Blogger Orangeblossoms said...

What amazing work! Ethics are essential; research is essential; and communication can be virtually impossible when you have to respectfully find the lowest common denominator (literacy-wise). My S.O. is a doc. He's better than many at communicating in lay terms. But sometimes he forgets and uses terms like periprandial (what!?) or double blind.... blah, blah. In his defense, Med School seems to do that to people. It also kinda turns them into automatons and social geeks. They sometimes forget how to have other interests-- like music, conversation, food (you know, the basics). Anyway, thanks for translating. Docs won't admit it, but they need you-- so does the rest of the world.
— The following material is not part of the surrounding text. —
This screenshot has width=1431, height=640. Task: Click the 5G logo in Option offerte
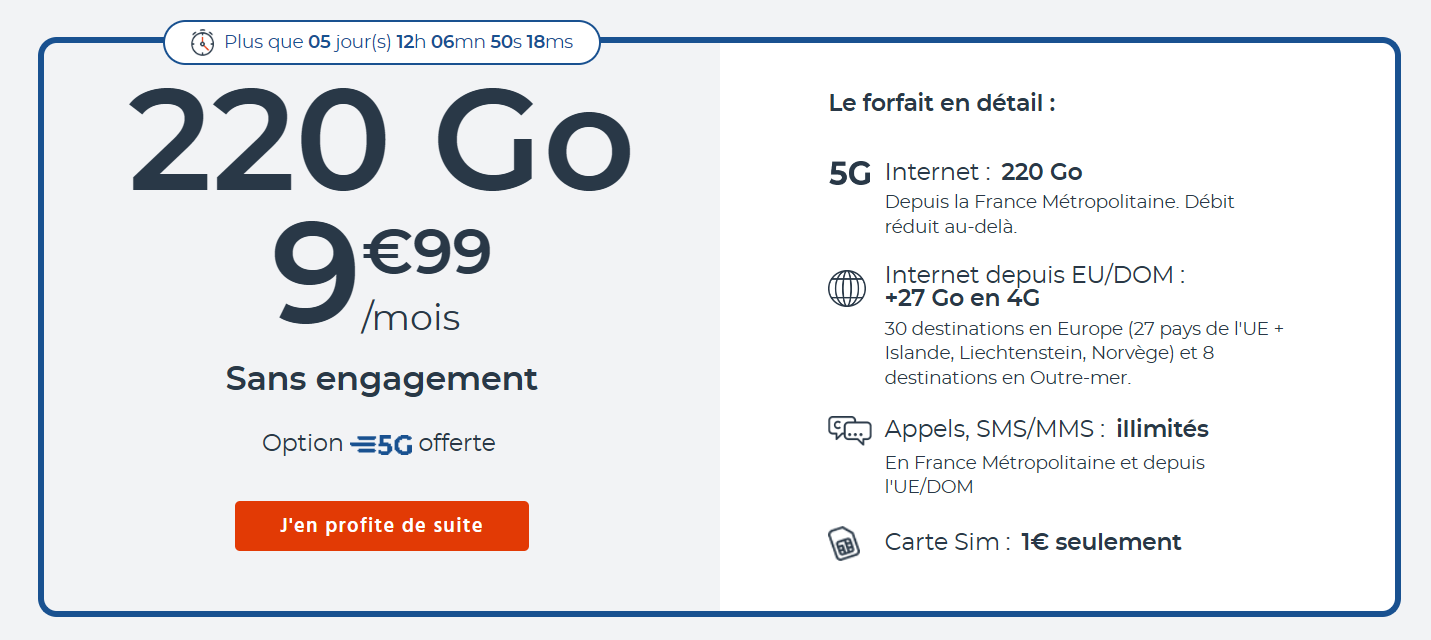tap(381, 444)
Blogger MonkeyGurrrrrl said...

My former SO (and current BFF) is a doc, and he is that way as well. He sometimes forgets how to talk to normal people. It's funny how he and I get along so well on an intellectual level, but not so much on an emotional one. Currently, both our spouses are east-county backwater hicks with barely any formal education.

Hmmmm.

I think it's b/c neither asked us what we do.

Blogger MonkeyGurrrrrl said...

"thanatology". Cool word. But I don't think it captures the true evilness they wanted to convey. But maybe that's just me.

Blogger Unknown said...

Where have you seen the Tuskegee Study referred to as the Pekola Study. I have never seen that reference nor have any of the scholars who have done extensive research on the subject. I am wondering if you are confusing the Tuskegee Study with the Oslo Study done in the early 1900's. I live in Tuskegee, work at the University and have researched the Study extensively so I am extremely curious to the this reference.

Blogger Faith said...

Cynthia - I was pretty sure I had gotten the reference from the CDC site that I linked to but on further inspection, and I'm hideously embarrassed to admit it, it seems I got that from...wikipedia. UGH.

I'm mortified and changing it immediately.

Blogger Tassiegal said...

OOOH! Someone who trawls through what I do! (PhD in medical ethics looking at public health surviellance and monitoring) If I had a blogger account I would so friend you. Instead you get bookmarked and checked regularly.